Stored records
────────────────────────────────────────
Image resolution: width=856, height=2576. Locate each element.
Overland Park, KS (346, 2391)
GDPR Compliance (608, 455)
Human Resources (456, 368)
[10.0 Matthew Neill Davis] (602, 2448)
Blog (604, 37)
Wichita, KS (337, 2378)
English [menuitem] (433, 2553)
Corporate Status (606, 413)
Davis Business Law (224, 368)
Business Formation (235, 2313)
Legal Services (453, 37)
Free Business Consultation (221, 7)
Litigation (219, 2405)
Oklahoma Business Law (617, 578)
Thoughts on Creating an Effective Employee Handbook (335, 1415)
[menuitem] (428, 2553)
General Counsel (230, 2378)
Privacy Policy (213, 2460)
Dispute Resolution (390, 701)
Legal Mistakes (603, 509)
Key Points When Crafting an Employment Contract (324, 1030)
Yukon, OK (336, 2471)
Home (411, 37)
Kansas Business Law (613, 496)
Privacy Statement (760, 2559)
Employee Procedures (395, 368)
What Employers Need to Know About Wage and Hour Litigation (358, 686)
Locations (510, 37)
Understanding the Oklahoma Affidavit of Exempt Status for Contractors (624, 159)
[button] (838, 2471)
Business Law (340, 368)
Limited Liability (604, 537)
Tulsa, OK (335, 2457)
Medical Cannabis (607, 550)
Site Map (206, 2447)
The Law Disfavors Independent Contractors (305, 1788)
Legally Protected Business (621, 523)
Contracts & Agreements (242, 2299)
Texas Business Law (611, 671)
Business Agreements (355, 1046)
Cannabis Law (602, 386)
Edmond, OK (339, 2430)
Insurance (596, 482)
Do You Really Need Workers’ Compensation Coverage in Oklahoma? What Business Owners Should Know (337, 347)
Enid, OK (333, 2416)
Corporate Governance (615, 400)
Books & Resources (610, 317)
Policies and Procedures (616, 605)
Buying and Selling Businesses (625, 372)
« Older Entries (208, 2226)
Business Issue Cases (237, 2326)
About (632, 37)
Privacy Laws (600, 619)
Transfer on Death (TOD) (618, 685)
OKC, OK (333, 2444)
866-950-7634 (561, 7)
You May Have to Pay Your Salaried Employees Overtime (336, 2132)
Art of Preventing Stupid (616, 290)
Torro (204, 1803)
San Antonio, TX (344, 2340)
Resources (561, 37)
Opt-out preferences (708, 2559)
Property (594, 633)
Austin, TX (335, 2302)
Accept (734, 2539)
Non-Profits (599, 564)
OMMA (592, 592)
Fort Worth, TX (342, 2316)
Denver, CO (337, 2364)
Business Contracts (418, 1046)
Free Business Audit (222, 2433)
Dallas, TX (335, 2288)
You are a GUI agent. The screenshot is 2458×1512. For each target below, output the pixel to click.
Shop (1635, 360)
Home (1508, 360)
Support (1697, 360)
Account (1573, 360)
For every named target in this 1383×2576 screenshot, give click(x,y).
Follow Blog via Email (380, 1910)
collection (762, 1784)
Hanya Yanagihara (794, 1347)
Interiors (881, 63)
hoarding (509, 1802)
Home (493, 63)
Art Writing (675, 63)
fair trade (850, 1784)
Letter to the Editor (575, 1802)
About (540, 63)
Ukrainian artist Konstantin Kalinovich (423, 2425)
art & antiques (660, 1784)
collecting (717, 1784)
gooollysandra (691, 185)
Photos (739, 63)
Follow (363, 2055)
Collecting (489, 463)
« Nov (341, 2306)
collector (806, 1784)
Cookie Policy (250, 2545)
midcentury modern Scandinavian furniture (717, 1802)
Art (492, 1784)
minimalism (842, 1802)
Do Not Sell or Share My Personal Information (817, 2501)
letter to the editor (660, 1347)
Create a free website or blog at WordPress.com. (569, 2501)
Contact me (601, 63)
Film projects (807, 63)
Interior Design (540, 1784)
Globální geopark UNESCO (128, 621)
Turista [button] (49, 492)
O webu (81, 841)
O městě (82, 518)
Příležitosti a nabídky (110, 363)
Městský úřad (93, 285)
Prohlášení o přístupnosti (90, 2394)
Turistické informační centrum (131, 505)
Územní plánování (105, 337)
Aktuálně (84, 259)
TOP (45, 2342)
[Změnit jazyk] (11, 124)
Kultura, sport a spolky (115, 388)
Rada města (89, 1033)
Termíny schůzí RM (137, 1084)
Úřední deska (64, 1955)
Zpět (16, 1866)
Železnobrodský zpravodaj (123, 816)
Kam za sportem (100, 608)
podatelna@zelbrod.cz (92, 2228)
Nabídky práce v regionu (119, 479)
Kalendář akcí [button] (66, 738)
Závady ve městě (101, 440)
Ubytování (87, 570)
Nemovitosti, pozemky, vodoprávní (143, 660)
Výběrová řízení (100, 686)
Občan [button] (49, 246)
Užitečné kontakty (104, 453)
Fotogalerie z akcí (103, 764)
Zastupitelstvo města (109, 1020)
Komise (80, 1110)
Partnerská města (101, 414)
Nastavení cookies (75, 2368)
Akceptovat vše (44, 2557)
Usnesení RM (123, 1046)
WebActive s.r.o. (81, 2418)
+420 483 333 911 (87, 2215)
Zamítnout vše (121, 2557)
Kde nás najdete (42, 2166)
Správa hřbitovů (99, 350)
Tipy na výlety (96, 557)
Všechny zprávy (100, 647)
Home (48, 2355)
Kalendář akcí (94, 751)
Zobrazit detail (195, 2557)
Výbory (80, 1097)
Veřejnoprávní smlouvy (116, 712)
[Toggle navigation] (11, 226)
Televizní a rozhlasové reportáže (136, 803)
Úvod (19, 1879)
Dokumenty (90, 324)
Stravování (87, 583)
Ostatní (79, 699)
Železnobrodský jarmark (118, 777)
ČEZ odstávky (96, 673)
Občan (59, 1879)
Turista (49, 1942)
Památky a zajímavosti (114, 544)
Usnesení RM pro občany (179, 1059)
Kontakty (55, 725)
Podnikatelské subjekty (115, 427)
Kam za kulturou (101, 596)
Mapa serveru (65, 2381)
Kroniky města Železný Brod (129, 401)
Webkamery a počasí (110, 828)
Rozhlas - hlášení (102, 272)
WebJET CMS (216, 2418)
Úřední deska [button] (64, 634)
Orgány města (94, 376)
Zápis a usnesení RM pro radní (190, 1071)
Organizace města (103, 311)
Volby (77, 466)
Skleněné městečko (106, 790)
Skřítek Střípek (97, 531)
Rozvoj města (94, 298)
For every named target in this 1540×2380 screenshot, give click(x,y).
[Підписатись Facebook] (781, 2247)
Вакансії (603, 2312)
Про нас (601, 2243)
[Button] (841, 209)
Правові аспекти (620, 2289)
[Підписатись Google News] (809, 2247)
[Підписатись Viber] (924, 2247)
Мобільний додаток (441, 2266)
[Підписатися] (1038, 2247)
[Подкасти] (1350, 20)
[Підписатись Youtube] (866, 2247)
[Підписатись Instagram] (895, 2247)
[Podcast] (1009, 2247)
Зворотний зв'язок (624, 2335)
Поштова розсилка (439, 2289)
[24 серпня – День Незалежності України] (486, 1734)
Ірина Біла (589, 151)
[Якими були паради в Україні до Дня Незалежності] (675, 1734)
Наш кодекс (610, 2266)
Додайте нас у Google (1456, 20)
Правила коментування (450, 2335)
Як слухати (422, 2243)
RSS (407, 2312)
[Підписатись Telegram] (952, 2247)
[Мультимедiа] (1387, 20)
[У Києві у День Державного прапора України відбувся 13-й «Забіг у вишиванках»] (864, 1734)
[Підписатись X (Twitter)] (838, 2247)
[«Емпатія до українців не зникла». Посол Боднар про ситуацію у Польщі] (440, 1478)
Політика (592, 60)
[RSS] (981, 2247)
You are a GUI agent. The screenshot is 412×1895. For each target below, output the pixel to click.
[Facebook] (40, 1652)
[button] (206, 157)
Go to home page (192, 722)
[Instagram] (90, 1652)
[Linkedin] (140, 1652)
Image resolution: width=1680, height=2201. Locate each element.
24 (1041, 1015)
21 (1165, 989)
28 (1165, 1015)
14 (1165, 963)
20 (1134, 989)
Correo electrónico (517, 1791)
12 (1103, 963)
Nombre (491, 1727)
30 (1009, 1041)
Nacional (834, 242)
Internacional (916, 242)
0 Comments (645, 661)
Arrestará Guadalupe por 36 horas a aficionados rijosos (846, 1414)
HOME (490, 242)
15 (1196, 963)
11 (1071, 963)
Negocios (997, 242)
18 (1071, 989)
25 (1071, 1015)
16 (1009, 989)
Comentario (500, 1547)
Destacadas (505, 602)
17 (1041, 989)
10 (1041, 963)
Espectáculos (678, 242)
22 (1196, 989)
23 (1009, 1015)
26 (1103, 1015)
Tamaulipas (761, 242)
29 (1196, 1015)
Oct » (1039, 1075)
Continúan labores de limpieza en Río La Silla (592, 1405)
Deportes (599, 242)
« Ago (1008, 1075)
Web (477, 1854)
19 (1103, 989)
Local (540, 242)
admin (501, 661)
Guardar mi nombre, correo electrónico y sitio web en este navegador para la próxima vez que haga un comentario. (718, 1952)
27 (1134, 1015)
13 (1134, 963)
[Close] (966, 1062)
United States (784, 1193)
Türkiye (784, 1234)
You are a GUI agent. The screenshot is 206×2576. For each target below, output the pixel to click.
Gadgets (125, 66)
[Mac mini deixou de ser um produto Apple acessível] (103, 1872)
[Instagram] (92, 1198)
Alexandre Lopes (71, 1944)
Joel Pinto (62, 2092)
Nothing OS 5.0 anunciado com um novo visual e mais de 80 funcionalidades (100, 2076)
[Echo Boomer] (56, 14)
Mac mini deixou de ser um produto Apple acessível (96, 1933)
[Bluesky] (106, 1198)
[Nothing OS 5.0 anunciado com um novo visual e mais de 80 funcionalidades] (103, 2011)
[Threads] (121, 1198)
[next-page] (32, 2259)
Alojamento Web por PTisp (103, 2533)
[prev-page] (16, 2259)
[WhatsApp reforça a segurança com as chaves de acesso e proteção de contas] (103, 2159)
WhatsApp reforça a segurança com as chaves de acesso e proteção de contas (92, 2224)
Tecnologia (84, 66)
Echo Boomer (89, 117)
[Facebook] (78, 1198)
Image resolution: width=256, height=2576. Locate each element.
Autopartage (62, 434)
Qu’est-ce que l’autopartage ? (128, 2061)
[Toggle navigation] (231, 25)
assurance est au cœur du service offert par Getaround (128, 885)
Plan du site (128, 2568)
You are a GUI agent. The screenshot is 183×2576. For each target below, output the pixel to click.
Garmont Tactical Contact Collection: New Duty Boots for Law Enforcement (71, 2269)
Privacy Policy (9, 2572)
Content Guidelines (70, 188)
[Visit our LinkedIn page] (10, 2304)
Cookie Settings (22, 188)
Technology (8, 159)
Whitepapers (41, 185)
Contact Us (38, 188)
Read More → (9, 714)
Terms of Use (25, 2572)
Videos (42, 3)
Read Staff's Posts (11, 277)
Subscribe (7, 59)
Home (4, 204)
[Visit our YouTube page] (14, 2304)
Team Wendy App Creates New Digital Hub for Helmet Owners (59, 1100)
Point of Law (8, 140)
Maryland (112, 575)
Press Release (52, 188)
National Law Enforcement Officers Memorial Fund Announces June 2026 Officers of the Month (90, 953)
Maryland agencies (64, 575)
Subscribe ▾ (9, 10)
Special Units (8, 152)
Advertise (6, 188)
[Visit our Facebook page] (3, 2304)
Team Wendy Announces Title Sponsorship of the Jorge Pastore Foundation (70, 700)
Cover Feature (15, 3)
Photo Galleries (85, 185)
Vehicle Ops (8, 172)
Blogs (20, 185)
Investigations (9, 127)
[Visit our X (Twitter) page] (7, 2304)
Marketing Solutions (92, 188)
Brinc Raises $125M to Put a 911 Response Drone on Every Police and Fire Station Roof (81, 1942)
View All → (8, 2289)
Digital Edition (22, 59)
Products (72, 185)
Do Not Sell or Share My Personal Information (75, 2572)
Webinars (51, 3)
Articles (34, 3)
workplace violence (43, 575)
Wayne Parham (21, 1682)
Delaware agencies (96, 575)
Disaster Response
────────────────────────────────────────
## What you need to do
From the first line of the entries above to the line with "Locations (510, 37)", please return every line exactly, keeping both ends.

## Output
Image resolution: width=856, height=2576. Locate each element.
Overland Park, KS (346, 2391)
GDPR Compliance (608, 455)
Human Resources (456, 368)
[10.0 Matthew Neill Davis] (602, 2448)
Blog (604, 37)
Wichita, KS (337, 2378)
English [menuitem] (433, 2553)
Corporate Status (606, 413)
Davis Business Law (224, 368)
Business Formation (235, 2313)
Legal Services (453, 37)
Free Business Consultation (221, 7)
Litigation (219, 2405)
Oklahoma Business Law (617, 578)
Thoughts on Creating an Effective Employee Handbook (335, 1415)
[menuitem] (428, 2553)
General Counsel (230, 2378)
Privacy Policy (213, 2460)
Dispute Resolution (390, 701)
Legal Mistakes (603, 509)
Key Points When Crafting an Employment Contract (324, 1030)
Yukon, OK (336, 2471)
Home (411, 37)
Kansas Business Law (613, 496)
Privacy Statement (760, 2559)
Employee Procedures (395, 368)
What Employers Need to Know About Wage and Hour Litigation (358, 686)
Locations (510, 37)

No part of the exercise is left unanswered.